Dead scrub jays that had been stuffed and mounted in life-like poses elicited
aggression. I’ve often noticed that sociable birds seem more distressed and
aggressive toward a bird of their own species when that bird looks or acts
different from the others. When I rehabbed, I could never let an injured crow
out in my yard, because neighborhood crows would attack it. Intriguingly, many
published observations as well as my own find that when a crow is injured or
has a physical deformity, its family and neighborhood flock mates do not attack
it, but often actually provide help, bringing it food and protecting it from
nearby predators. But the combination of being a stranger and acting odd
elicits aggression in crows, much as many of our own species have trouble dealing
with people who look or act different from them. Something that looks like a
perfectly normal jay but doesn’t move or react to others would seem pretty odd to
jays who have never experienced such a thing before.

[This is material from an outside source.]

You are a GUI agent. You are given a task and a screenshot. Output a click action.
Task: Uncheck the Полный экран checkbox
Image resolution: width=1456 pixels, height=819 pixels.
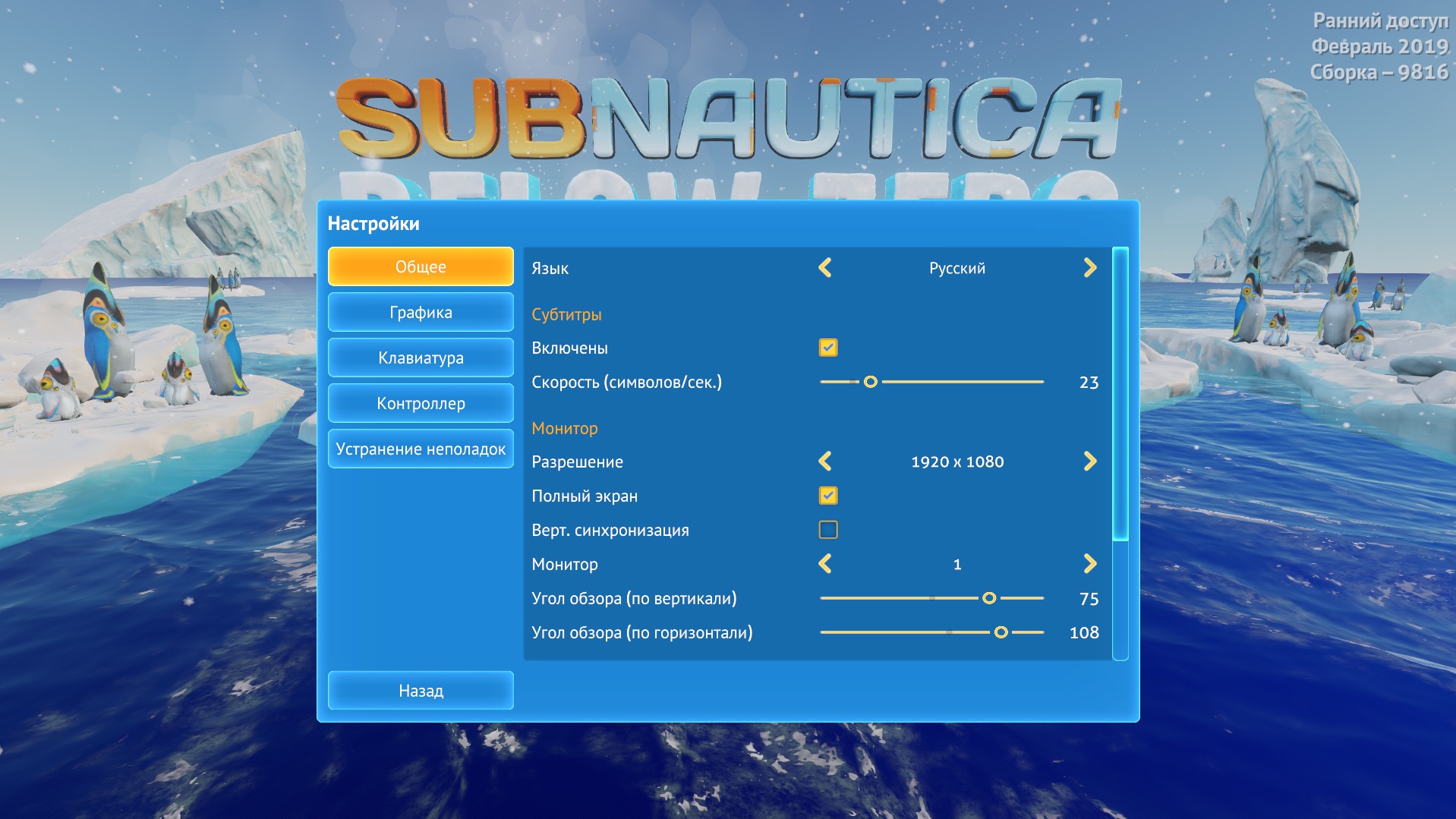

A stuffed and mounted Great Horned Owl elicited “hundreds of
long-range communication vocalizations.” Squawking to beat the band calls in squads
of other scrub jays, as the birds alert one another to the danger and work
together to drive the predator away. Intriguingly, the researchers found that a prostrate dead jay also got a similar response, both in the high number of calls and in drawing
in other scrub jays from afar. I noticed something similar with Blue Jays, back
in the days when I was an occasional counter at Hawk Ridge. If a hawk nailed a
Blue Jay out of a flock of migrants, the whole group remained in the area,
often for 45 minutes or longer, yelling their heads off in what I called an
Irish wake.
Both the mounted owl and the dead scrub jay caused the other
scrub jays to decrease their foraging for food in the area for over 24 hours.

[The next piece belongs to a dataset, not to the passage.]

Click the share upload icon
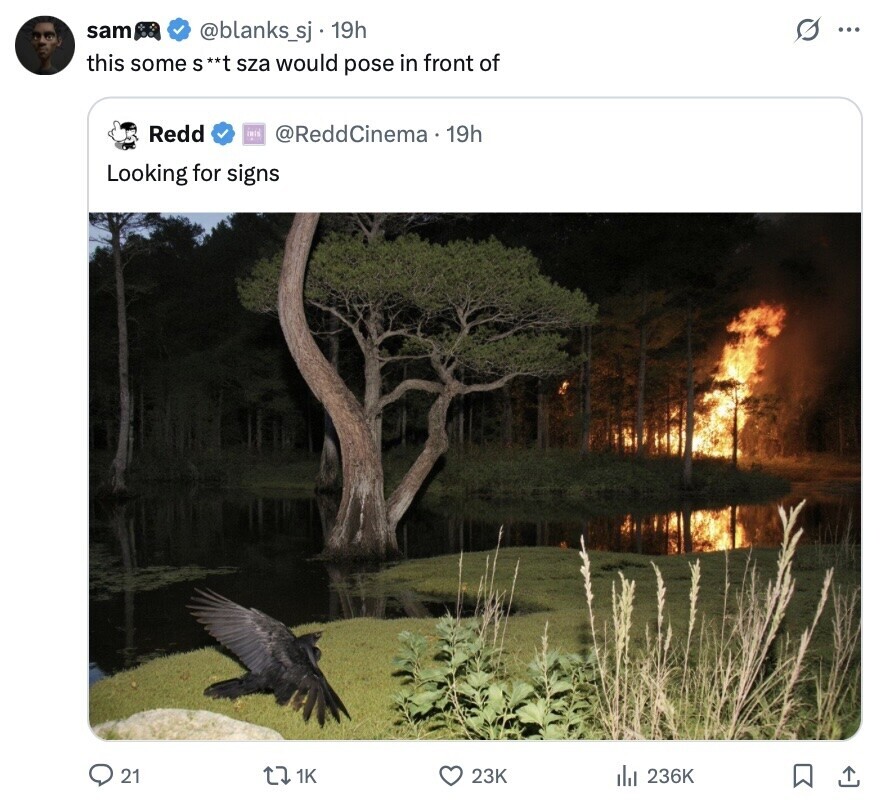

The authors concluded in their abstract, “Our results show that without
witnessing the struggle and manner of death, the sight of a dead conspecific is
used as public information and that this information is actively shared with
conspecifics and used to reduce exposure to risk.”

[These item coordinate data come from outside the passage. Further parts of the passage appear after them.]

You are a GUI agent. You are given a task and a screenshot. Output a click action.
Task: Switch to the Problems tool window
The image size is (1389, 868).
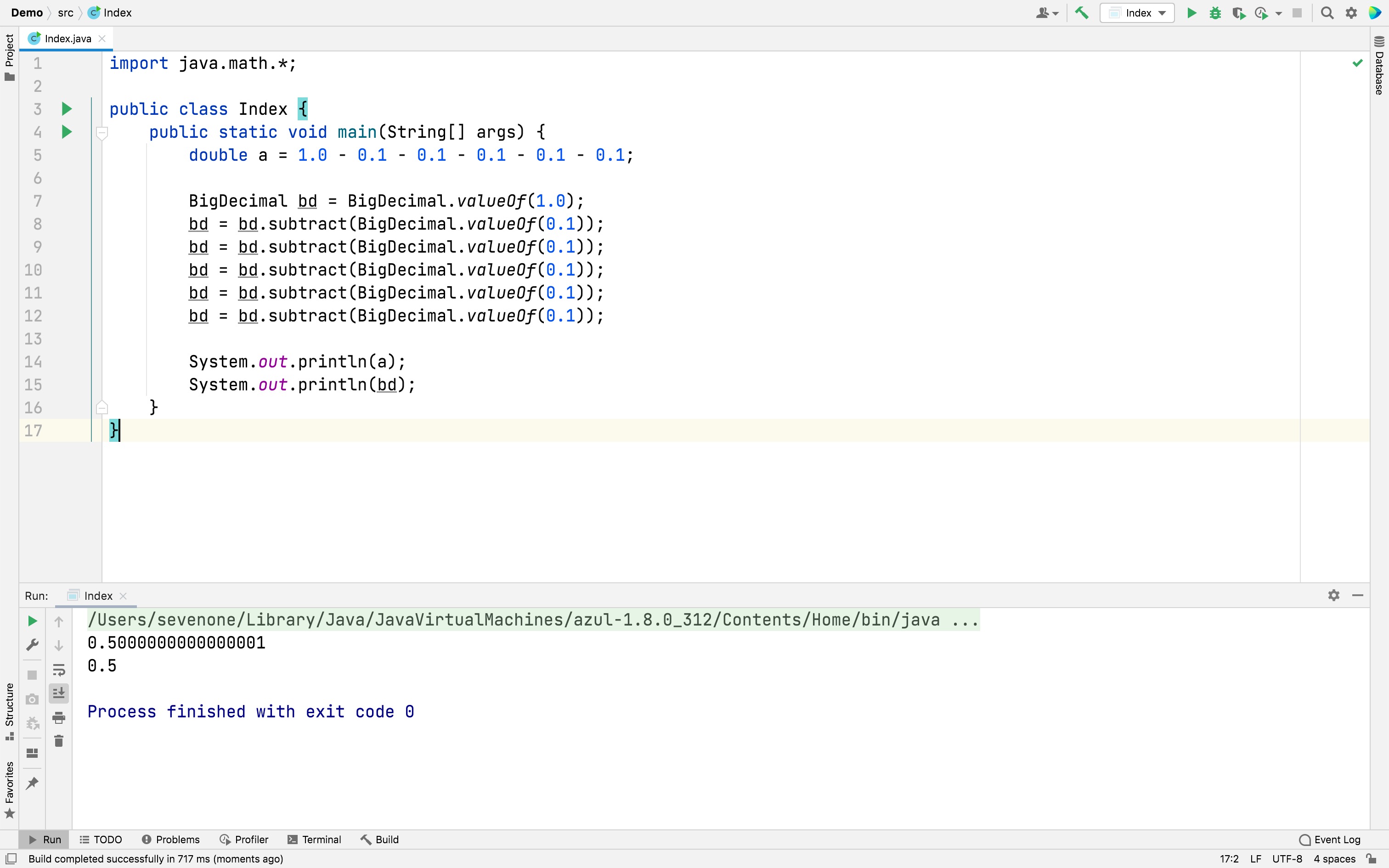click(x=170, y=840)

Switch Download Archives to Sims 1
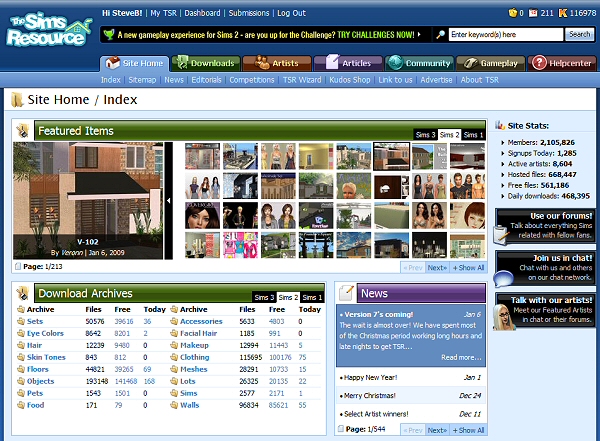(312, 298)
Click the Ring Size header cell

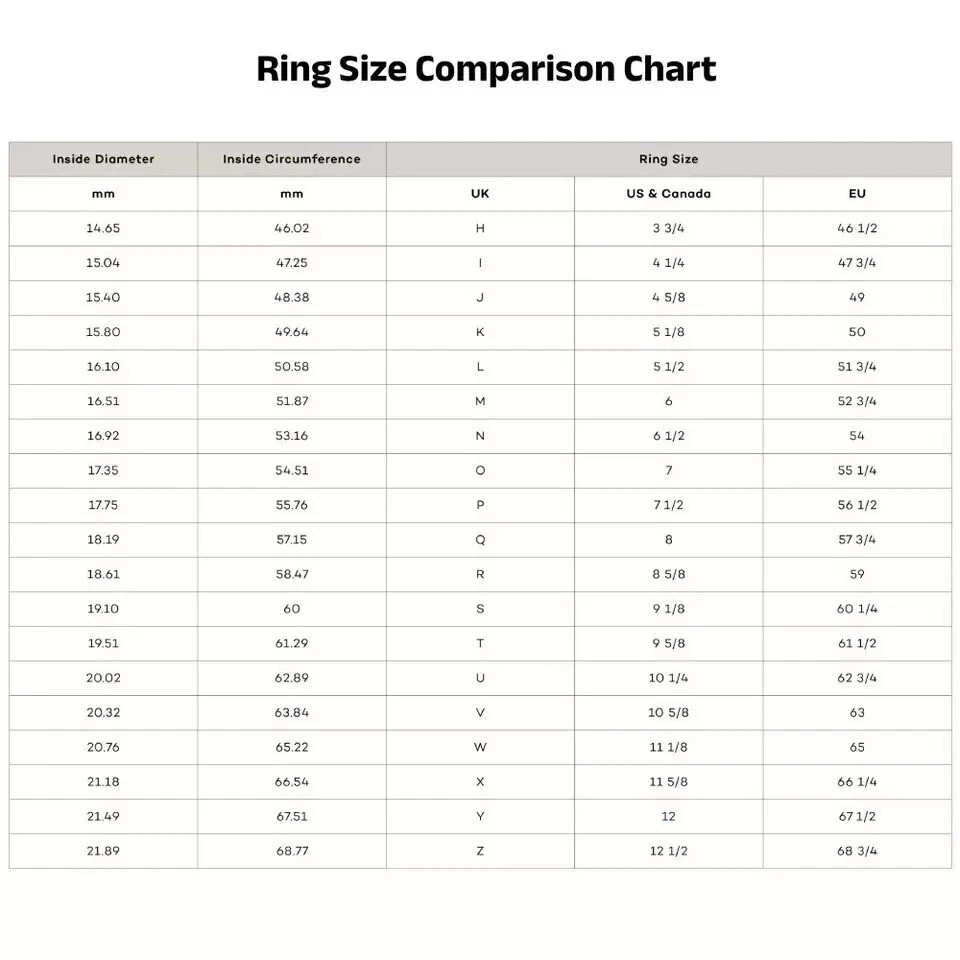point(668,159)
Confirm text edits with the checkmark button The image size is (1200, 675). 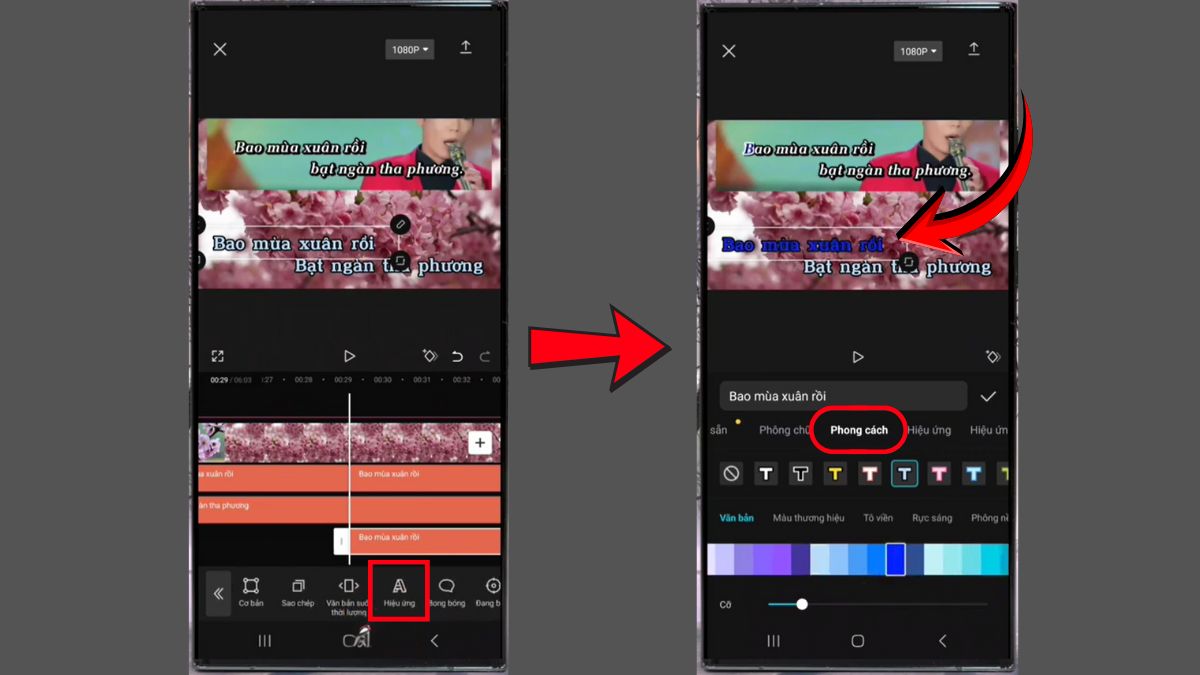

For some reason, a story about that research paper went
around on Facebook last week as if it were new information, and several birders
quickly started criticizing the authors’ use of the word “funeral.” That and my
own use of “Irish wake” naturally smack of anthropomorphism.
We humans can’t
help but compare animal behaviors to our own. It is completely unscientific to
draw a conclusion that animals grieve the loss of individuals or recognize death
in the same way we humans do, but it’s equally unscientific to state that they
don’t. In the study, those Western Scrub-Jays were hardly grieving the loss of
one of their own—the authors didn’t kill a local jay for their dead specimen,
so of course the jay wasn’t recognized as a particular individual, and the
jays’ reactions almost certainly couldn't be called grief. But the ways we humans
announce and gather after the deaths of our own conspecifics suggest that our
funerals may serve the same purpose as the gatherings of those scrub-jays. We
can’t yell as loud as they, but we ring the alarm far and wide in the obituary
pages of our newspapers and on the news. Our own funerals involve family and
close friends grieving for the loss of someone they love, but also include the
wider community, many who are not grieving at all. If you listen in on
conversations at any wake or funeral, you’ll hear people, including genuinely grieving
loved ones, talking about the cause of death in ways that suggest we’re all
using that information in hopes of forestalling our own deaths, just as the
scrub-jays of the study apparently did. Some people pooh-pooh the idea that animals are
capable of understanding death or envisioning their own. But we have plenty of
evidence that a lot of humans, and not just reckless teenagers, can’t envision
our own mortality or wrap our own heads around the concept of death, either.
Lots of data affirm that some species of birds and
mammals suffer physiological stress after the death of a mate or young similar
to the physiological stress of grieving humans. It’s fun to think we’re
superior to animals and capable of deeper love than they, but considering the
high murder and divorce rates between family members in our own species, that
superiority is pretty questionable. Every species reacts to different things in
different ways—including us—but we share a lot of common ground. Dismissing the
term “funeral” for the scrub jays in this study seems to deny that truth. If we
ever came upon intelligent life forms in outer space, there is no way we could hope
to communicate with them until we figure out how to better understand and
communicate with the intelligent life forms right here on earth.